Concerns about high energy costs are not restricted to Germany. A recent survey by the U.K.’s Chemical Industries Association (CIA) of its more than 100 members found the cost of energy to be the biggest problem today for British executives.

And trade associations from the U.K., Germany, and the Netherlands in recent weeks have all publicly aired concerns that their members will have to manufacture chemicals outside of Europe as a consequence of national and European Union energy policies.

“Without urgent action on energy costs … I fear the general optimistic outlook of our members will fade,” says Stephen Elliott, CIA’s chief executive. Alan Eastwood, CIA’s economic adviser, adds that he expects charges relating to renewable energy installation to add significantly to U.K. electricity prices through 2020. The chemical industry has been promised exemptions from these charges, but given the EC’s current stance, “that’s by no means a certainty,” he says.

A sting in the tail for European chemical firms in recent years is that as their energy costs have been rising, those for their U.S. competitors have been falling. The availability of natural gas from fracking has unleashed a flood of investment in new chemical capacity in the U.S. Projects that would once have been executed in Europe are now heading to the U.S. An example is an ammonia plant that BASF plans for the U.S. Gulf Coast, CEFIC’s Botschek says.

But for much of Europe’s chemical industry, fracking appears to be out of reach: The governments of France, Germany, and the Netherlands, among others, are holding back on fracking permits because of public concerns about safety and the environment.

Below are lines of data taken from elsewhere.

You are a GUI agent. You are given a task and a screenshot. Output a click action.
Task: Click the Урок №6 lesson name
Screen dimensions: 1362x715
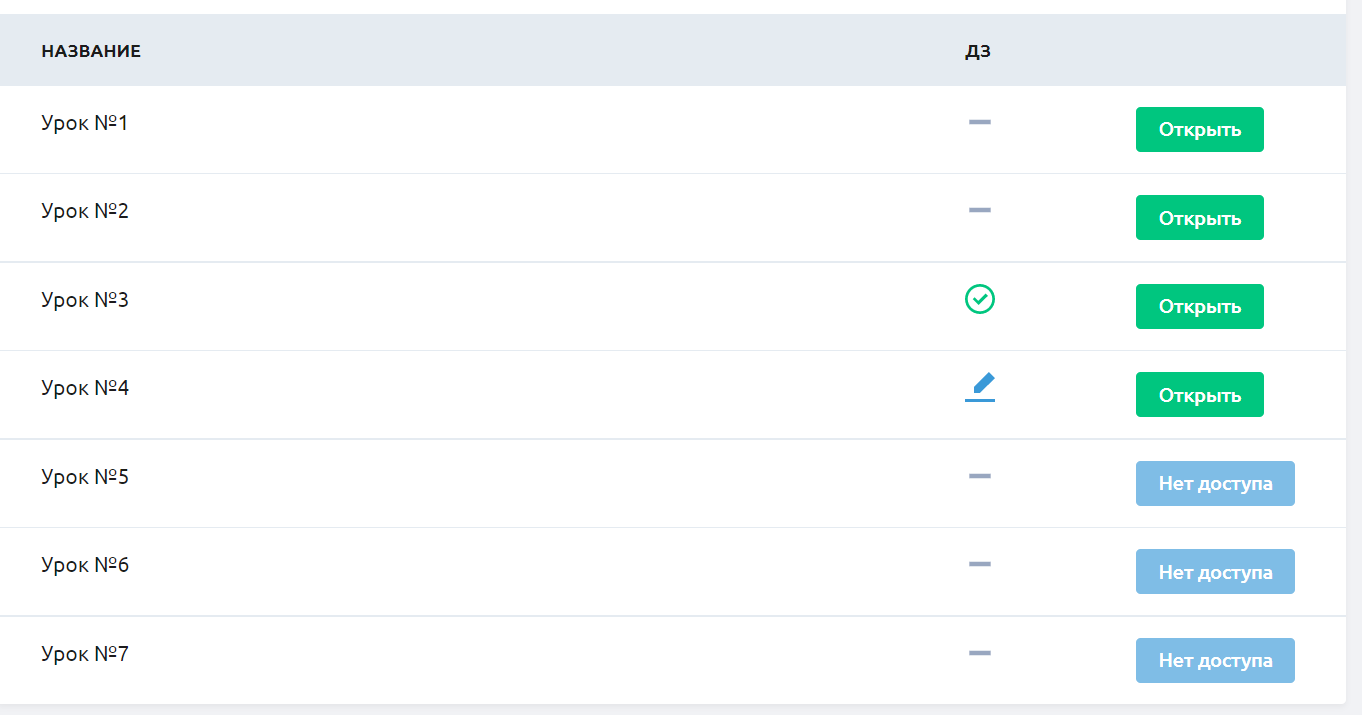pyautogui.click(x=85, y=565)
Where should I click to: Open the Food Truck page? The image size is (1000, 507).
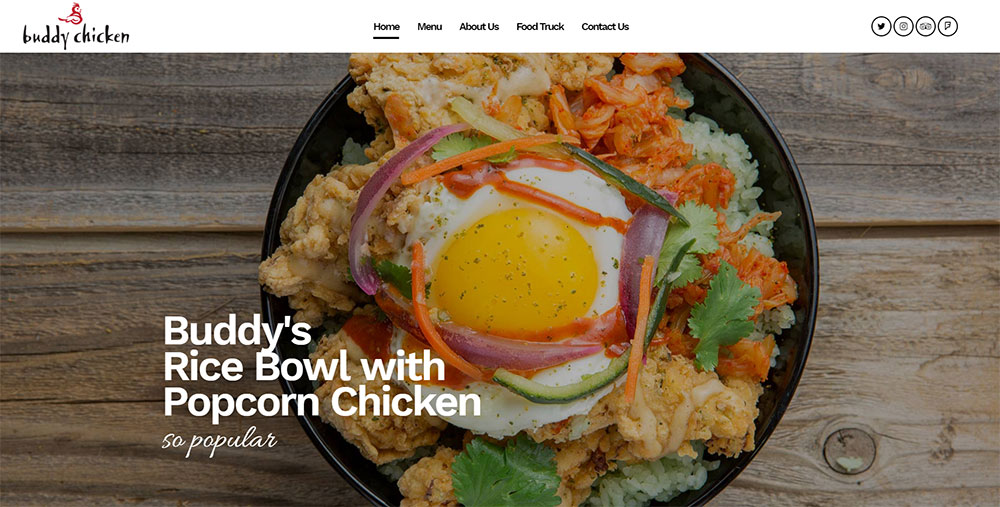[x=540, y=27]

Germany would have at least a 10-year supply of shale gas if it used fracking, but the government is not providing new permits, according to Bock. “There is lots of concern in Germany that fracking would be a big mess,” he says. Among European countries, only the U.K. so far appears to have both industrially relevant reserves of shale gas and a government backing its extraction.

Although widespread fracking in Europe is still years away, if it happens at all, in the shorter term Europe’s energy system has “structural issues” that need to be solved, Bock says. He cites an unbalanced mix of energy sources, the high cost of investment in renewables, and an inefficient electricity grid as pushing up the cost of energy. The German business group BDI recently calculated that Germany’s shift to renewables and planned exit from nuclear energy would cost more than $440 billion.

A key problem in Germany, Bock says, is that it has moved into renewables without fully managing grid stability or ensuring a supply of energy at times when the sun is not shining or the wind is not blowing. “We have asked for a more efficient and more productive system, a better grid, and better coordination with European energy policies. It has to be tied in with the networks of our neighboring countries,” he says.

Instead, what BASF and other companies may get is a further hike in energy prices via a removal of their electricity-cost exemption. Bock might laugh at “The Ministry of Silly Walks,” but he and other executives are finding the policies laid down by energy ministries across Europe to be anything but a joke.